Aufgabenstellung
Setzen Sie den Forenthread über den Mischbetrieb von Profinet und Ethernet IP im selben Netz unmittelbar im Anschluss an seinen letzten Satz fort.

# Mischbetrieb von Profinet und Ethernet IP möglich/ sinnvoll?



## holgero (20 Februar 2014)

Ich bin gerade dabei, eine Anlage in Betrieb zu nehmen.

Switch X216, S7-CPU, Profinet-Teilnehmer, Panel, Fanuc-Roboter.

Der Fanuc besitzt eine zweite Netzwerkschnittstellen. Dort sollte eigentlich eine Schweißstromquelle P2P per Etherne IP angeschlossen werden.

Nun gestaltet sich die Konfiguration der zweiten Schnittstelle als schwierig. Der Fanuc will einfach keine verschiedenen Subnetze für die zwei Schnitstellen zulassen. Vielleich geht es ja mit den richtigen Einstellungen irgendwie.

Unabhängig davon würde mich interessieren ob diese Variante auch sinnvoll ist und funktioniert (von Fanuc- Seite sollte es keine Probleme machen):

Schweißstromquelle an den zentralen Switch X216. Ethernet-IP-Kommunikation vom „allgemeinen“ Fanuc-Port 1 über den Switch zur Schweißstromquelle.

Damit gäbe es im gleichen Netz Profinet- und Ethernet-IP- Kommunikation.
Jedoch gäbe es keinen Datenfluss beider Protokolle auf einer Leitung/ Switchport.

Geht das? Ist das Sinnvoll?

Vielen Dank im Voraus
Holger


----------



## Matze001 (20 Februar 2014)

Klar!

Datensatzinhalt

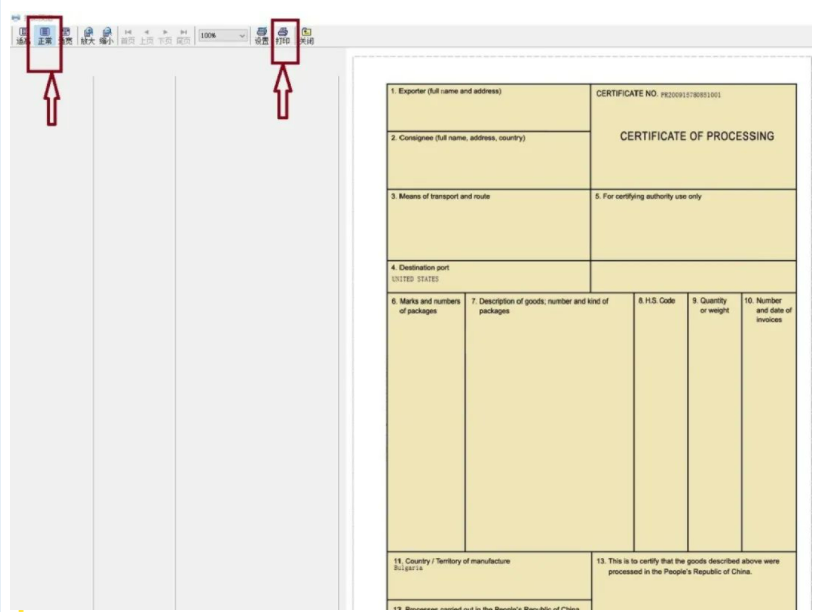The image size is (818, 612).
Task: Select the fit-to-width (适宽) view icon
Action: pos(65,36)
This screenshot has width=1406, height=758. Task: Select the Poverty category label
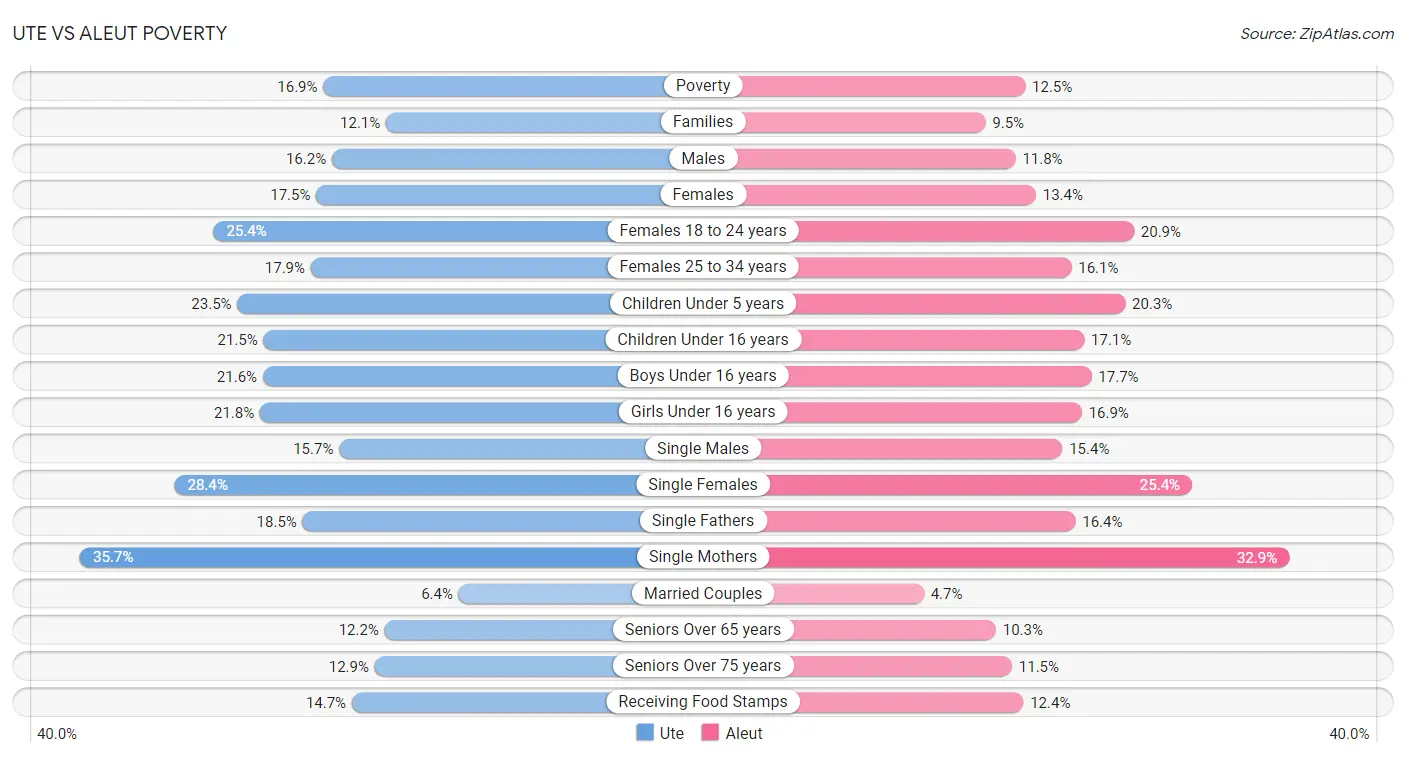tap(703, 86)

Lösung
Wir haben die Kombination Profinet + Ethernet für die Programmierung / Vision im Einsatz. *
Da tut nix. Interessant wird es erst wenn so viel Traffic entsteht, dass dein Netz überlastet wird, das ist 
aber mit einem Teilnehmer nicht zu erwarten.

Grüße

Marcel

* Edit: Ich spreche von nem Fanuc!


----------



## c.wehn (20 Februar 2014)

Also ich hab mal Probleme gehabt mit Modbus TCP (Pilz) und Profniet IO? (Sinamics S120) + Profinet an Comfort Panel gehabt.  Dabei hat mir das Pilz ding immer die Sinamics auf Störung geschmissen!


----------



## dentech (20 Februar 2014)

Hi,

ich weiß ja nicht ob dein switch das unterstützt, aber man kann doch netzwerke auch in verschiedene Vlan's unterteilen und so eine Grenze zwischen Profinet und Ethernet erreichen.

Tschö dentech


----------



## holgero (20 Februar 2014)

Also der Switch ist ein Scalance X216 von Siemens.
VLAN kann der nicht.
Aber die Profinet IO – Verbindung(en) projektiere ich im Step 7 (netpro … topologie ...).
Damit sollten die Profinet IO – Packete den rechten Pfad nicht verlassen. Oder?

Ich mache gerade die ersten Gehversuche mit Profinet :sm25:


----------



## Larry Laffer (21 Februar 2014)

Hallo,
von der Funktion her kann das System das.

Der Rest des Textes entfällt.